Uma aliança de sindicatos e grupos de trabalhadores está realizando protestos todo sábado de manhã em seis cidades sírias. Eles defendem a reversão das demissões e se opõem às privatizações. Eles se propõem a formar comissões paritárias com o governo para averiguar se há funcionários fantasmas. Até o momento, o governo provisório não se dispôs a abrir negociações com os trabalhadores.
Para atender as necessidades básicas da classe trabalhadora e do povo pobre, é necessário um plano de obras públicas para gerar alimentos baratos e retomar a produção de trigo. A Síria era autossuficiente na produção de trigo, e também exportava trigo de alta qualidade. A ajuda humanitária tem que passar por uma transição de alimentos para os insumos e maquinário necessário para promover a autossuficiência alimentar.

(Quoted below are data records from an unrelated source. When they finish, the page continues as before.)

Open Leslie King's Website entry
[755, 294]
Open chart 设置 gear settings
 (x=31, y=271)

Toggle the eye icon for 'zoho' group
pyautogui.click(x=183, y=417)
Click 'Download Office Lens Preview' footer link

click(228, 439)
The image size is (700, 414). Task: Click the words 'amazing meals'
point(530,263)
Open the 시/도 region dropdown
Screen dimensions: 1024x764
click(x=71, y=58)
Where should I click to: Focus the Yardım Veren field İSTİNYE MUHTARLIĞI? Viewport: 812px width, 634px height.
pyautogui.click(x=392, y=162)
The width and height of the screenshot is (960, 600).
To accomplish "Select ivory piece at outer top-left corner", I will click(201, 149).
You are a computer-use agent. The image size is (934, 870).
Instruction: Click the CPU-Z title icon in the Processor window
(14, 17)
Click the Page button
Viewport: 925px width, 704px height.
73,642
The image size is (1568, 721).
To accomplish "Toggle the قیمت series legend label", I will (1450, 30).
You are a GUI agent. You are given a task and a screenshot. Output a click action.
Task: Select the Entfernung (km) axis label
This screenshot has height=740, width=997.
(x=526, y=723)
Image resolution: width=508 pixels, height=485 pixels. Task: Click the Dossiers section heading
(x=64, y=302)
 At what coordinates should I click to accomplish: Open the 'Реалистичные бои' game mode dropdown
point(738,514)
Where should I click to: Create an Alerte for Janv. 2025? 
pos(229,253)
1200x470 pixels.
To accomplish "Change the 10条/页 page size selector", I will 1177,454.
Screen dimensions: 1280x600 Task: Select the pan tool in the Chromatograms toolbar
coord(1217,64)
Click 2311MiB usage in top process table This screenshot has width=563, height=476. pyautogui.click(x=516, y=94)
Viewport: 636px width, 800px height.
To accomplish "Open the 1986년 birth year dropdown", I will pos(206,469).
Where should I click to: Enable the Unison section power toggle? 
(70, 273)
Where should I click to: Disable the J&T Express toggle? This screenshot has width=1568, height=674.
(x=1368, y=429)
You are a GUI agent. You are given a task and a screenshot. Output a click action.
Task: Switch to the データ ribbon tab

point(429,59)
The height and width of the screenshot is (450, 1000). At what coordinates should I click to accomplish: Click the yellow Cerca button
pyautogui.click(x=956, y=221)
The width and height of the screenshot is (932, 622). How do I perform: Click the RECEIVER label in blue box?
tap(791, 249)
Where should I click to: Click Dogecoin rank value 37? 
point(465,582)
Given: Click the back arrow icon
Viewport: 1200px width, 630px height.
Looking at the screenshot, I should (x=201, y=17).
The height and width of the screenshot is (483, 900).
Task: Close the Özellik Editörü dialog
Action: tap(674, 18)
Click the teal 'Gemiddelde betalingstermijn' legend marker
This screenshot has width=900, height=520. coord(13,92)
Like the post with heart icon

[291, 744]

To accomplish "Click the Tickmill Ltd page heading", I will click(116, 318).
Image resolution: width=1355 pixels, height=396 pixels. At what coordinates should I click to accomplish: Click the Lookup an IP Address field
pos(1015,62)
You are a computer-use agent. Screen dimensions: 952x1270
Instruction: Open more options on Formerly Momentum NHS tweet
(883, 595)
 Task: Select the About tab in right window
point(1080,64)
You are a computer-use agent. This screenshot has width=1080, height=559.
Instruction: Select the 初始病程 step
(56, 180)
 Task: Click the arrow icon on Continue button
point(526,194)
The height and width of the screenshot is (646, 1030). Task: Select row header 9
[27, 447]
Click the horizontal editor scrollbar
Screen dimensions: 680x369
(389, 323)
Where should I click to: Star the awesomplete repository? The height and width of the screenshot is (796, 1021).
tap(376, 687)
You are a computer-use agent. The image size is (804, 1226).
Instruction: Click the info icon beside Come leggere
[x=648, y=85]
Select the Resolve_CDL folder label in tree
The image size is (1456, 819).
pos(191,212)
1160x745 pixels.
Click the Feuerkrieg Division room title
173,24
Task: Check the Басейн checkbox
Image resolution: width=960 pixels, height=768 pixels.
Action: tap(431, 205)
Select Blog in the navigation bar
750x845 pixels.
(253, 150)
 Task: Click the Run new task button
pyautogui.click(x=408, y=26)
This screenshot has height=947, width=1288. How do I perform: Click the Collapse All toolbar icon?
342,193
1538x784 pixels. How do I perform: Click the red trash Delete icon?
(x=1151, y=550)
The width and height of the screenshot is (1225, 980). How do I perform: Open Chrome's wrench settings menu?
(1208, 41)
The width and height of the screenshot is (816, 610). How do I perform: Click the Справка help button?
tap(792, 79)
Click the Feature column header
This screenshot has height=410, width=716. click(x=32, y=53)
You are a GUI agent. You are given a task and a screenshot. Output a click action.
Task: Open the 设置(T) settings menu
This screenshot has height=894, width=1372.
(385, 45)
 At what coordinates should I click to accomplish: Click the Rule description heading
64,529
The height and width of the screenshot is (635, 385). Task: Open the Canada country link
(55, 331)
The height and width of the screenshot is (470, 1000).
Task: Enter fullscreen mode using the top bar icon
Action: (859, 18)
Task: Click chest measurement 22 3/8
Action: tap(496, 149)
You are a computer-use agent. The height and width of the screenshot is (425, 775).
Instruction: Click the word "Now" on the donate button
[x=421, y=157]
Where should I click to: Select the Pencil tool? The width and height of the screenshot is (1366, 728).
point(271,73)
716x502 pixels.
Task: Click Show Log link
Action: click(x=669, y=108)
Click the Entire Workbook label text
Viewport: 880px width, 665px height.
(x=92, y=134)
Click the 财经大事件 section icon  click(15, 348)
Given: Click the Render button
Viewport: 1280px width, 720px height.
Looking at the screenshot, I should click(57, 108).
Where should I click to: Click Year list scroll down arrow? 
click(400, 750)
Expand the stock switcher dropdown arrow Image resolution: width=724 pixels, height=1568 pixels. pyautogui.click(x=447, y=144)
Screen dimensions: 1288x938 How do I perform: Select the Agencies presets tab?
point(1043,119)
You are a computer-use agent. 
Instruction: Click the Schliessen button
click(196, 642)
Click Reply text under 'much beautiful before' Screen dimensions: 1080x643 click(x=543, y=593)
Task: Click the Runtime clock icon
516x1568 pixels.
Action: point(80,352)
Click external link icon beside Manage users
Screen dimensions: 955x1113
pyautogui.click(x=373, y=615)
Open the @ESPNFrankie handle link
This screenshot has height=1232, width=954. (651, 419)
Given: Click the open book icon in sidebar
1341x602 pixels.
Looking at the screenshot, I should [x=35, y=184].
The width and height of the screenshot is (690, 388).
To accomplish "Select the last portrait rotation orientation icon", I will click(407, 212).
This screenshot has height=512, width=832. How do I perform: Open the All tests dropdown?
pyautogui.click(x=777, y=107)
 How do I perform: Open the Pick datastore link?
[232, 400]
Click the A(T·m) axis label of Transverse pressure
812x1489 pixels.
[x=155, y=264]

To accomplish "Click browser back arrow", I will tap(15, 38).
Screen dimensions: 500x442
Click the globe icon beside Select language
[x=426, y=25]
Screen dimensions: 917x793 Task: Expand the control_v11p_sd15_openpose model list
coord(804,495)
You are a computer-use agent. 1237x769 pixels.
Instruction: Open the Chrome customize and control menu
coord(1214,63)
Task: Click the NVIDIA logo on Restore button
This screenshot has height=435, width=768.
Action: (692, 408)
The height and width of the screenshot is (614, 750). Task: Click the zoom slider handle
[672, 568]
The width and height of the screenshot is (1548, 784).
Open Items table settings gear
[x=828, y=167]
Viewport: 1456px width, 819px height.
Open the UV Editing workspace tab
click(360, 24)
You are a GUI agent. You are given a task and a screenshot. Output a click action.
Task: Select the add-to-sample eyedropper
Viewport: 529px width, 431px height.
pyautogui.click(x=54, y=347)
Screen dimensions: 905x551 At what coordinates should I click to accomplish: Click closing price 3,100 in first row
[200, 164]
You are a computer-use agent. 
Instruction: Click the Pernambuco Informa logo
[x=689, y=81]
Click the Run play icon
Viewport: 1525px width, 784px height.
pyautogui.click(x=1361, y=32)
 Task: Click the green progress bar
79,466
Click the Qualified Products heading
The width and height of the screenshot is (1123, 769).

A ampliação da produção de energia não pode ser colocada nas mãos dos “mercados” que, além de se limitar a produzir o que é lucrativo, depende do fim das sanções estadunidenses, que talvez nunca ocorram. É preciso um plano de obras públicas para gerar energia, seja de combustíveis fósseis ou de fontes renováveis. Esta é também a situação da reconstrução dos bairros e vilas destruídas.

Assembléia Constituinte e Poder dos Trabalhadores

O presidente interino Ahmed al-Sharaa se limitou a convocar uma conferência com líderes de milícias em 29 de janeiro, e a Conferência Nacional de Diálogo em 24 e 25 de fevereiro para chancelar sua permanência à frente do governo e suas políticas. Ele não incorporou setores mais amplos da oposição síria e governa apenas com seus aliados. Isso não é democrático.
É necessário convocar eleições livres para uma assembleia constituinte para decidir a nova constituição do país. Para isso, todos os partidos políticos não-assadistas devem ser legalizados.
Além disso, é necessário formar assembleias populares nos bairros e nas vilas para discutir e decidir as políticas locais. A população das cidades do sul devem discutir um plano de autodefesa para impedir que Israel tome as cidades.
Um partido revolucionário de trabalhadores e trabalhadoras deve ser construído para defender as alternativas de interesse operário e popular rumo a um governo dos trabalhadores.